▶ **PROVIDED TEXT**
════════════════

1) using profanity or any euphemisms for profanity
2) personally attacking other commenters
3) baiting other commenters
4) arguing for the sake of arguing
5) discussing politics
6) using hyperbole when something less will suffice
7) using sarcasm in a way that can be misinterpreted negatively
8) making the same point over and over again
9) typing "no-hitter" or "perfect game" to describe either in progress
10) being annoyed by the existence of this list
11) commenting under the obvious influence
12) claiming your opinion isn't allowed when it's just being disagreed with

Inside Inside Baseball
2006-01-26 10:54
by Jon Weisman

I've noticed the term "inside baseball" creeping into news articles oftener and oftener. For a while there, I was too inside baseball to understand what "inside baseball" meant. I had never heard the expression inside a baseball conversation, a baseball game, or even in the giant baseball balloon I have in my backyard. (Just kidding - my wife isn't that crazy.)

Here's an example, from the Milwaukee Journal Sentinel:

To the average citizen, it might have seemed like inside baseball: a debate over arcane matters like the tensile strength of mortar compounds and the patina of old vs. new brick and terra cotta. But when it comes to preserving Milwaukee's most revered landmark, City Hall, even the smallest detail takes on historic significance.

The irony, I think, is that the average citizen doesn't even know the expression "inside baseball." Either that, or I've been sub-average most of my life. It is true that I have usually sat out debates over the tensile strength of mortar compounds and such.

════════════════

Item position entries
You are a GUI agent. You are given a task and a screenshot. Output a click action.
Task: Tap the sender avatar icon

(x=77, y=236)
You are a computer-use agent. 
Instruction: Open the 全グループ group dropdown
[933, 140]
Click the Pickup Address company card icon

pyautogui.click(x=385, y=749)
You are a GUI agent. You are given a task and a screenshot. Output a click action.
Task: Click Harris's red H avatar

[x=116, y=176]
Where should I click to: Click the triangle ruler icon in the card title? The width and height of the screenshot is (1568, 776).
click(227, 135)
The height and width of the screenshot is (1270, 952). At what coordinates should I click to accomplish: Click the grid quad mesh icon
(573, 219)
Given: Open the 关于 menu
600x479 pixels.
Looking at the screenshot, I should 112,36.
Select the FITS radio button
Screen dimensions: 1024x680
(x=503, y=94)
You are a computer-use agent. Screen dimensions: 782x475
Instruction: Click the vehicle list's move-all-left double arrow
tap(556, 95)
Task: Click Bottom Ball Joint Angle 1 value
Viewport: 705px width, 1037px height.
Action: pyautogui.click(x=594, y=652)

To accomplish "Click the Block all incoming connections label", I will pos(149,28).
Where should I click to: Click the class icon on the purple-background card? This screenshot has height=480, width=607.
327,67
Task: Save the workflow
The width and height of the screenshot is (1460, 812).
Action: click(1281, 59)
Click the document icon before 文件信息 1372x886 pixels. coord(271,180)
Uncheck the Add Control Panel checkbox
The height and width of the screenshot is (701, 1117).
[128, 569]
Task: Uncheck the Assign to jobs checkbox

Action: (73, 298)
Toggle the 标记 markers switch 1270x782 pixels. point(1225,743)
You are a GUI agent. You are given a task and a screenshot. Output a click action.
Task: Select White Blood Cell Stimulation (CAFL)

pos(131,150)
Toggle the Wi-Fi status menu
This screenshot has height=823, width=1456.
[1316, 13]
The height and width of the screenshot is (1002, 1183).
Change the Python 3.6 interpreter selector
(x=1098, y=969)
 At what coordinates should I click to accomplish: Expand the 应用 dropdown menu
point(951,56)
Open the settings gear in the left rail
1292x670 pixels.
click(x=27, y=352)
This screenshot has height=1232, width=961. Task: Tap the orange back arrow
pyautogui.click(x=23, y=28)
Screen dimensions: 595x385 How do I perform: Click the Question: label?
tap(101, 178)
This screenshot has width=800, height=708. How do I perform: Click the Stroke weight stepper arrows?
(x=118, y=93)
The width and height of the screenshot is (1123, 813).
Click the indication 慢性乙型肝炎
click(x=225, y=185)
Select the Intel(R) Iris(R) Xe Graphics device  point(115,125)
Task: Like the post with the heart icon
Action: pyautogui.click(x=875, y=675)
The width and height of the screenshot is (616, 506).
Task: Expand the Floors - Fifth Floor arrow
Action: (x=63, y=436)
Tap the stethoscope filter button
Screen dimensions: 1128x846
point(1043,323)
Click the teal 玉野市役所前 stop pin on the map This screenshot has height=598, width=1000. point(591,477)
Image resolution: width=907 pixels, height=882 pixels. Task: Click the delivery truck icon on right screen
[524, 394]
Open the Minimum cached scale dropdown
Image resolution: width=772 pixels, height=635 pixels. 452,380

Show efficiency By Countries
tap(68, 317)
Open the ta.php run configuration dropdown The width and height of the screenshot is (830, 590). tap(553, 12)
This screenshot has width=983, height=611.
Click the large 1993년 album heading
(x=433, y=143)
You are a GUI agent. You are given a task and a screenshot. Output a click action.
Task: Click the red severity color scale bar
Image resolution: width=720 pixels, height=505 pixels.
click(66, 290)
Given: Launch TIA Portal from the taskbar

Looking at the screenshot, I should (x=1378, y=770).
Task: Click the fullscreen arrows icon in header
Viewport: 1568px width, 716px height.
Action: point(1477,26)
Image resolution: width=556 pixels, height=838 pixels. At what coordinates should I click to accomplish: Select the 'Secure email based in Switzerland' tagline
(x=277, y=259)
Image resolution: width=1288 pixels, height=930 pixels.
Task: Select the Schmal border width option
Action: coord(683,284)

════════════════

▶ **TASK REQUIREMENTS**
1: Answer these questions about the "inside baseball" text:
(a) Which two phrases does the list say not to type to describe a game in progress?
(b) Which newspaper does the quoted example come from?
(c) Which landmark does that example describe as Milwaukee's most revered?
2: Carry on the "inside baseball" text from its final sentence.

▶ **SOLVED TASKS**
1:
(a) "No-hitter" and "perfect game."
(b) The Milwaukee Journal Sentinel.
(c) City Hall.

2:
Now, "inside baseball" is creeping back from outside baseball inside baseball, such as in this Boston Globe article about the Red Sox front office, and elsewhere. With all the fascination about inside baseball, can the center possibly hold?

Comments
2006-01-26 11:12:14
1.   Disabled List
This all sounds just a wee bit disingenuous to me. Your recent SI.com column appeared on the front page under the heading "Inside Baseball", y'know.
2006-01-26 11:18:12
2.   Bob Timmermann
Christy Mathewson's famous book on how to play baseball, published in 1912 is titled "Pitching in a pinch: Or, baseball from the inside".

I've been finding references to "inside baseball" (although just to the game itself) throughout the 20th Century. I've heard it occasionally used as a metaphor in other fields. It seems George Will-ian.

2006-01-26 11:24:35
3.   Andrew Shimmin
I can't remember how I came to know 'inside baseball', but I know that I have for some time. Never knew the origin, and it always seemed a bit stuffy, anyway. "I'm such the knowledgable insider that I will bore you with details of a thing there's no reason to believe you care about, which I read in Time magazine two months ago. Feel free to adore me. . ."
2006-01-26 11:25:38
4.   Andrew Shimmin
Uh-oh, George Will-ian? I take back what I said. Inside baseball is obviously the finest idiom in the English language.
2006-01-26 11:29:06
5.   Disabled List
Just did a Lexis-Nexis full text search of "inside baseball" and author:George Will. Search turned up no documents.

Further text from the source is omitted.